Table 2. Summary of the major phenotypic features of a number of spontaneous mutant strains of mice which display an osteopetrotic phenotype
| op/op osteopetrotic | gl/gl grey lethal | mi/mi microphthalmic | oc/oc osteosclerotic | |
| Lifespan | Reduced | <5 weeks | Variable | <3 weeks |
| Persistence of primary spongiosa | Yes | Yes | Yes | NR |
| Metaphyseal sclerosis | Yes | Yes | Yes | Yes |
| Extramedullary haematopoiesis | Yes | Yes | Yes | Yes |
| Osteoclasts | None | Decreased numbers | Decreased numbers, abnormal | Small, normal numbers, not functional |
| Macrophages | Very few, abnormal | Elicited macrophages reduced | NR | NR |
| Treatment | ||||
| Haematopoietic transplant | Not effective | Effective | Effective | Not effective |
| Other | Injection of M-CSF | NR | NR | NR |
Of these different animal mutants, the best characterized is perhaps the op/op mouse, which has a mutation in the M-CSF gene. Whilst proving extremely useful for understanding the mechanism of osteoclast development, the op/op mouse has been of little value in identifying possible treatments of human bone disease, principally because no human equivalent of the op/op mutation has been identified to date.

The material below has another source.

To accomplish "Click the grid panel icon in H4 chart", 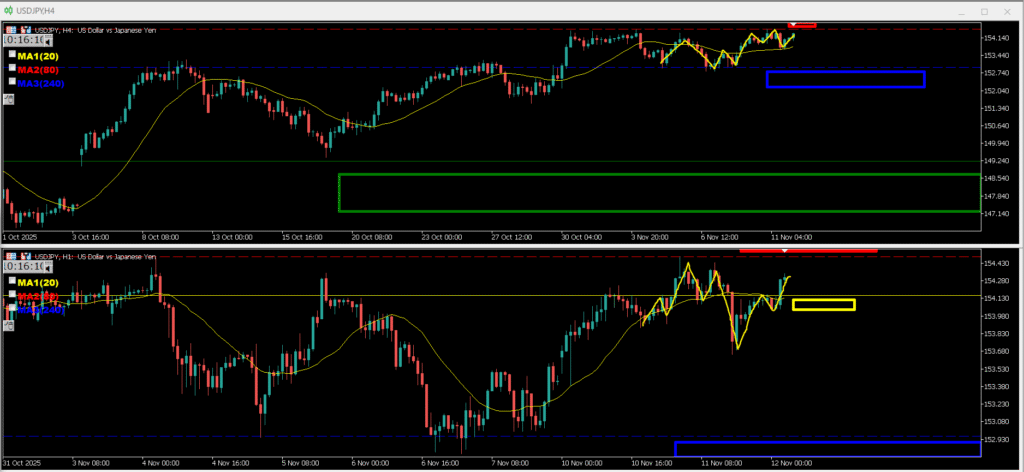I will pyautogui.click(x=10, y=30).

Genetically engineered mice
A number of genetically engineered models of osteopetroses have been generated (Table 3). As with spontaneously derived mutants, these animal models of bone disease have provided considerable information regarding the differentiation [PU.1 (30-32), c-Fos (33, 34) and NF-[kappa]B1/NF-[kappa]B2] or function [c-Src (31)] of osteoclasts. Analysis of the cell types affected in each of the mutant mice allows a prediction of where along the pathway of osteoclast differentiation the gene that has been targeted first acts. Figure 1 demonstrates the initial sites along the pathway of osteoclast formation/function where the various spontaneous and genetically engineered osteopetrotic mutations are thought to act.

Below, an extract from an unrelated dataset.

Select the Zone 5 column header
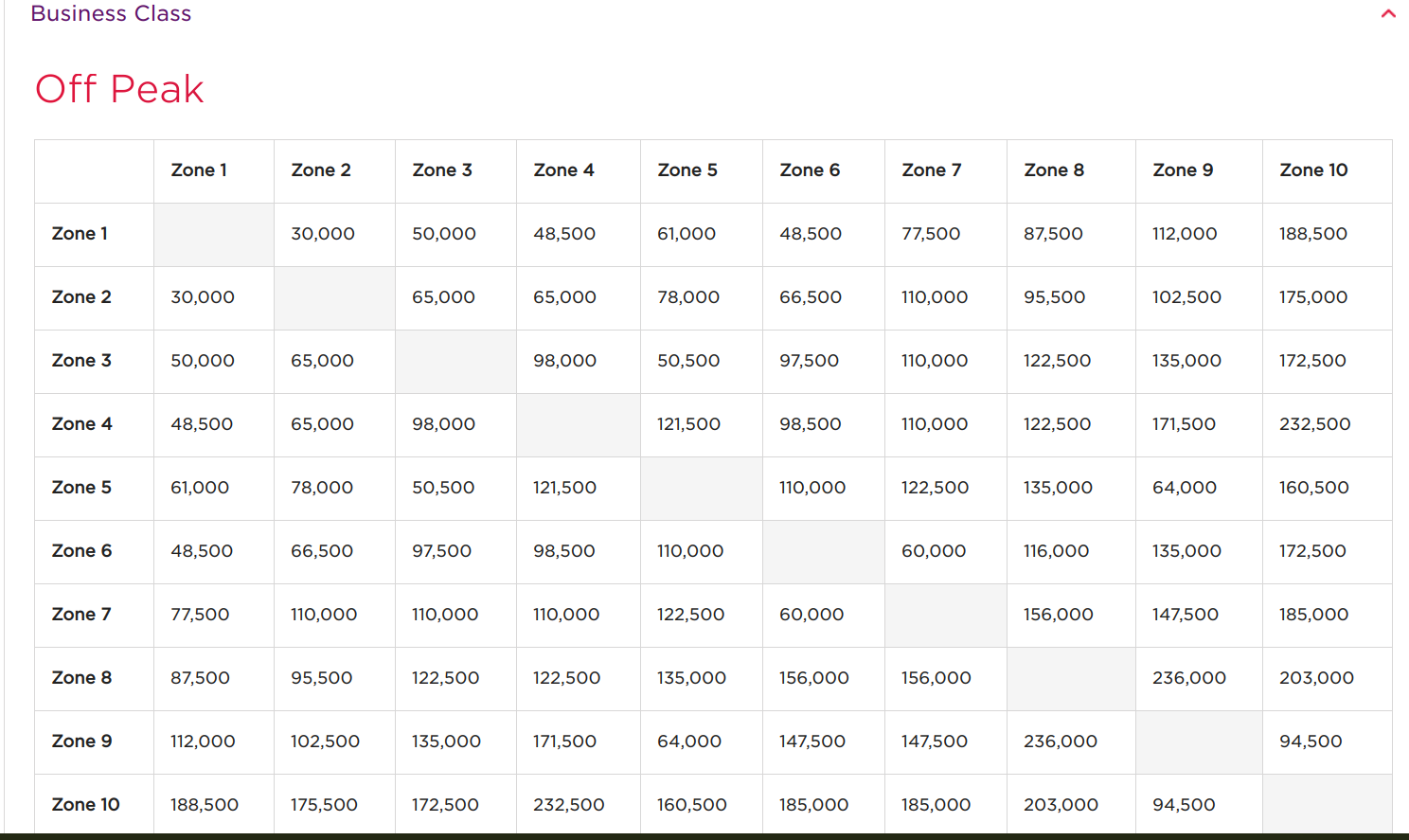 (687, 170)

Figure 1. The different genes which have been placed, based on the nature and severity of the post-mutation osteopetrotic phenotype, along the osteoclast differentiation/function pathway are shown.
Table 3. Summary of the various genetically engineered murine models of osteopetrosis
| Mouse | Phenotype | Marrow transplantation | Human mutation |
| PU.1 knockout | Fetal lethality/early lethality, absence of osteoclasts | Effective | None identified |
| c-Src knockout | Lethal 3-4 weeks post-partum, non-functional osteoclasts | NR | None identified |
| c-Fos knockout | Normal lifespan, reduced osteoclast numbers | Effective | None identified |
| NF-[kappa]B1/NF-[kappa]B2 double knockout | Normal lifespan, decreased osteoclast numbers | Partially effective | None identified |
| Cathepsin K knockout | Normal lifespan, progressive osteopetrosis, normal osteoclast numbers | NR | Pycnodysostosis |
| Osteocalcin genes OG1/OG2 double knockout | Normal lifespan, progressive osteopetrosis, increased bone formation, increased osteoclast numbers | NR | None identified |
| Osteoprotegerin knockout | Normal lifespan, increased osteoclast numbers | NR | None identified |
Whilst these animal models have provided insight into osteoclast ontogeny, it has proven more difficult to gain an understanding of the pathogenesis of the human diseases. The utility of these animal models in the search for therapeutic strategies has been limited either because the phenotype is not restricted to the skeletal system alone, as with PU.1 and c-Fos knockout mice, or because human equivalents of the various mutations have not been identified. In contrast, insights into potential therapeutic strategies for human bone disease have been gained from some of the more recently described animal models of bone disease.
The cathepsin K knockout mouse
Cathepsin K, a cysteine protease that is highly expressed in osteoclasts (35), has been shown to degrade bone collagen as well as other bone matrix proteins (36,37) and as such was proposed to play a major role in osteoclastic bone resorption. A number of different mutations in the cathepsin K gene have been identified in the relatively rare osteopetrotic disease pycnodysostosis (38-40). Pycnodysostosis has been brought to public attention because of suggestions that the French artist Henri Toulouse-Lautrec suffered from this bone disease (41-43).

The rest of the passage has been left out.